FRATZSCHER Nein. Den IWF an Bord zu behalten, ist extrem wichtig. Er hat jahrzehntelange Expertise mit solchen Hilfsprogrammen, die wir Europäer nicht haben. Es ist auch wichtig, dass eine unabhängige Institution von außen mit draufschaut. Weder die EU-Kommission noch die Europäische Zentralbank haben diese Unabhängigkeit.
Warum wird es ohne Schuldenerleichterungen für Athen nicht gehen?
FRATZSCHER Die Schuldenlast wird im nächsten Jahr auf 200 Prozent der Wirtschaftsleistung steigen, weil die Wirtschaft noch weiter schrumpft. Mit einer solchen Quote ist es unmöglich, wieder Vertrauen bei Investoren herzustellen. Nur durch Investitionen kommt aber das Wachs- tum zurück. Um wieder Wachstum zu bekommen, ist also die Reduzierung des Schuldenbergs so wichtig. Wenn Sie als privater Investor überlegen, in Griechenland zu investieren, werden Sie das nicht tun, wenn Sie diesen riesigen Schuldenberg sehen. Denn Sie werden als privater Investor immer schlechter behandelt als öffentliche Gläubiger, wenn es um die Rückzahlung der Schulden geht.

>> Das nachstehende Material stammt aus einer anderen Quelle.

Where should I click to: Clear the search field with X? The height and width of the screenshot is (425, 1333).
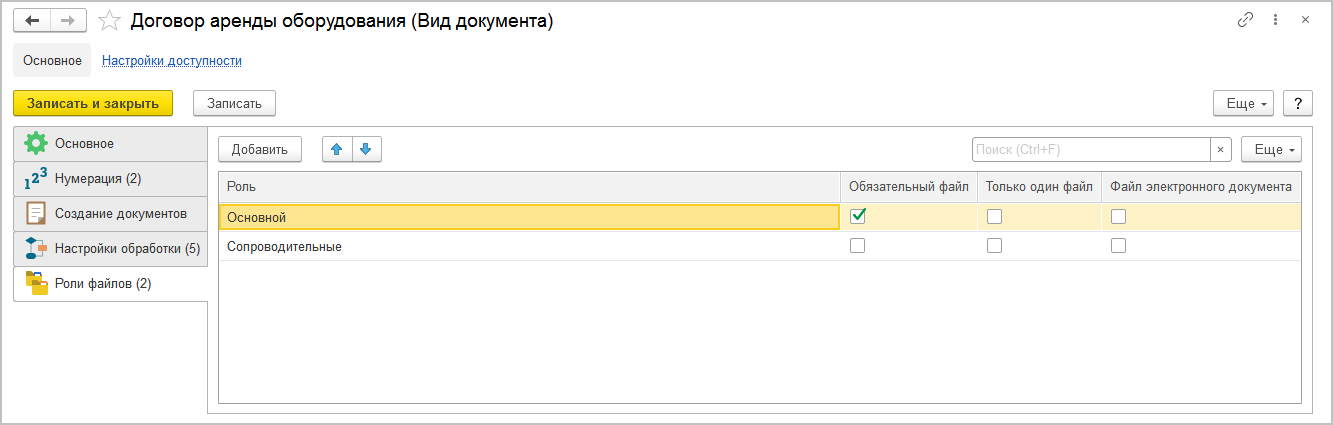click(x=1221, y=149)
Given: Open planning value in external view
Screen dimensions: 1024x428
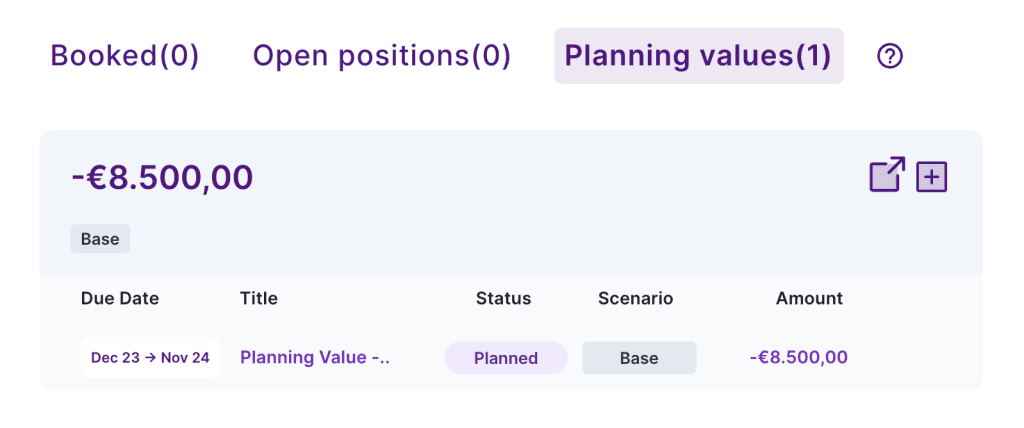Looking at the screenshot, I should point(886,175).
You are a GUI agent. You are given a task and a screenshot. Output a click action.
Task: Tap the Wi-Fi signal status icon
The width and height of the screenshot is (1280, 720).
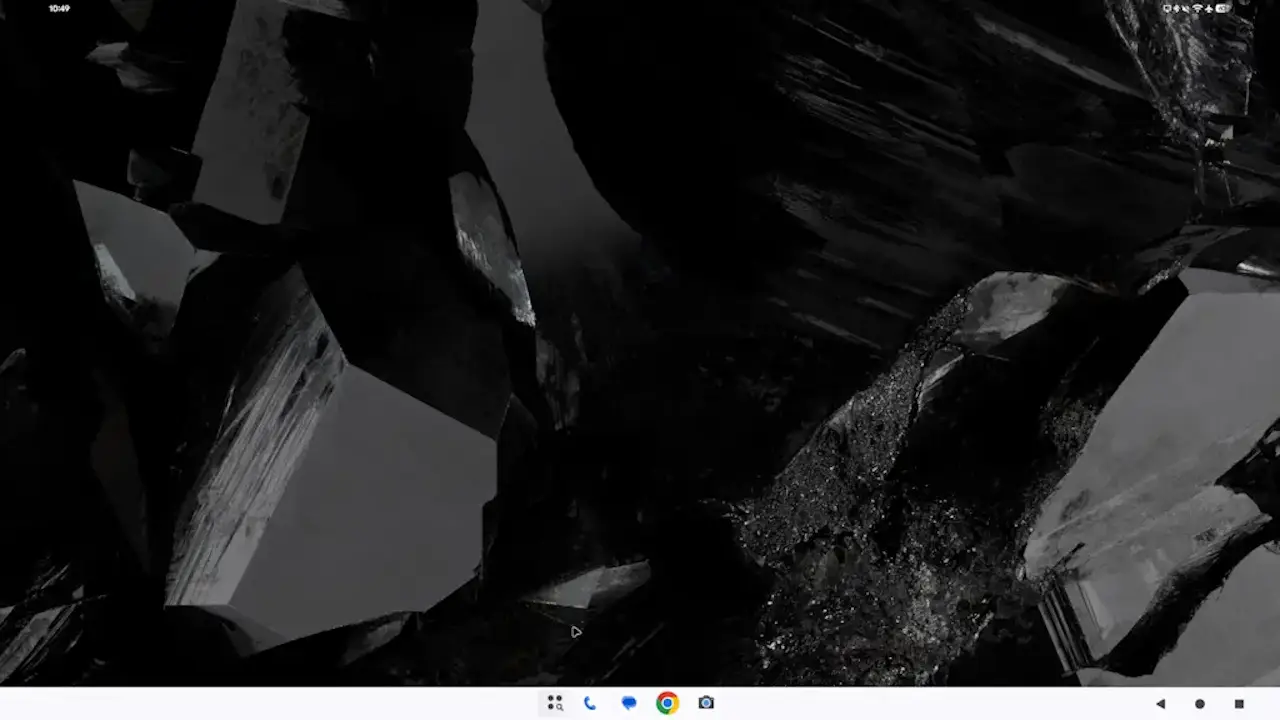point(1197,8)
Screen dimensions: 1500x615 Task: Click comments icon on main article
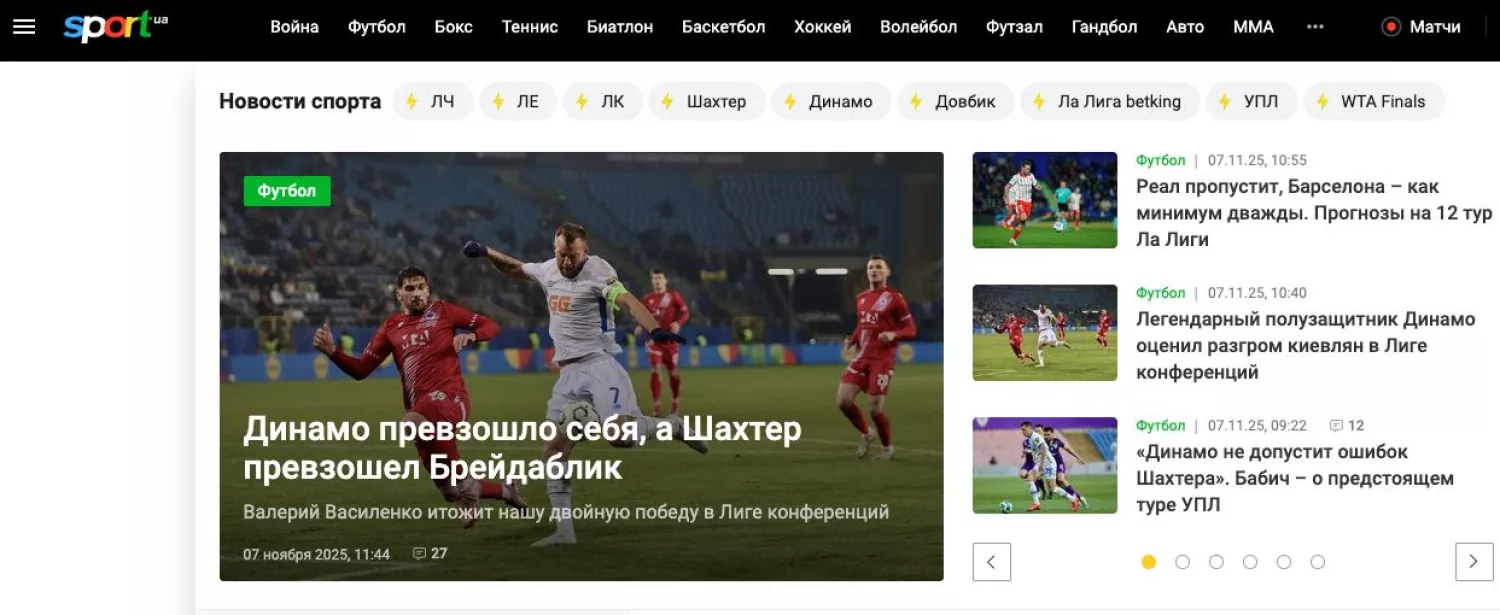point(420,553)
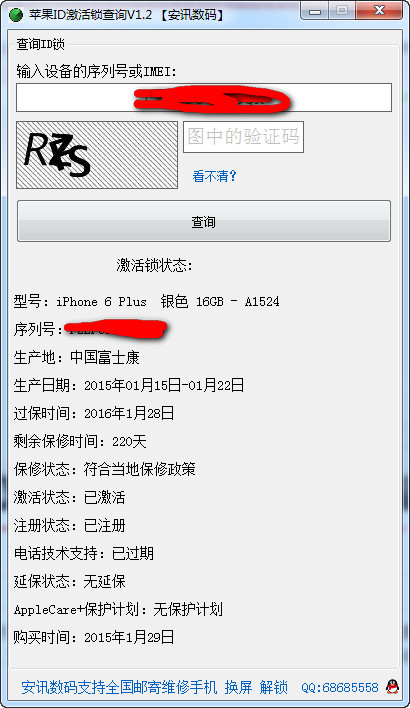Image resolution: width=410 pixels, height=708 pixels.
Task: Click the 激活锁状态 status label
Action: click(154, 266)
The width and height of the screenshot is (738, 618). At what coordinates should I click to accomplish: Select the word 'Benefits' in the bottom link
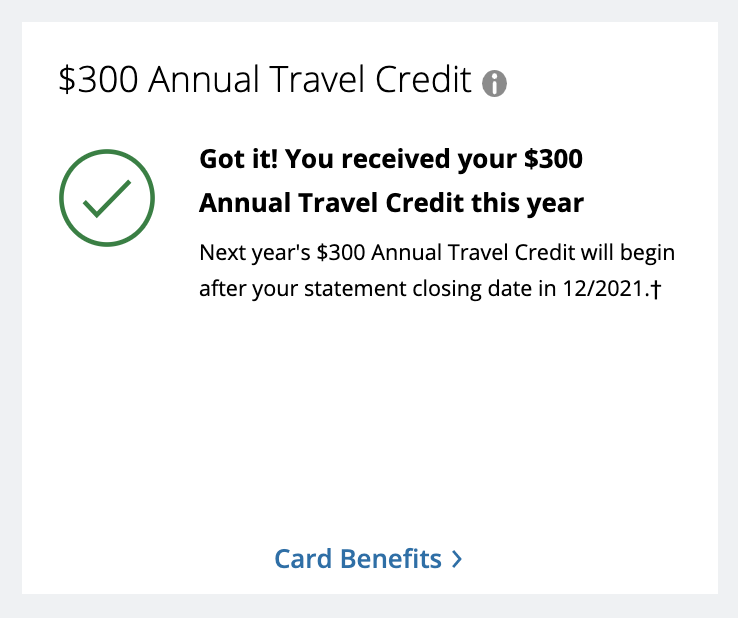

Sollen die Rückzahlungen der Hilfskredite nochmals um 40 Jahre in die Zukunft verschoben werden?
FRATZSCHER Man kann das tun, aber es wird nicht ausreichen, um das Vertrauen der Menschen und Investoren wieder herzustellen. Deshalb wäre es deutlich besser, die Schuldenrückzahlung an das Wachstum in Griechenland zu koppeln.
Sind wir schon auf dem Weg in die Transferunion, die viele fürchten?
FRATZSCHER Wir müssen klar unterscheiden zwischen einer Transferunion und einer Haftungsunion. Die Euro-Zone ist eine Haftungsunion, das war sie immer. Aber es ist keine Transferunion, in der Gelder systematisch von einem Land ins andere fließen. Das ist auch nicht notwendig, damit die Euro
Zone funktioniert.
Benötigt die Euro-Zone zusätzlich nicht eine Staatsinsolvenzordnung?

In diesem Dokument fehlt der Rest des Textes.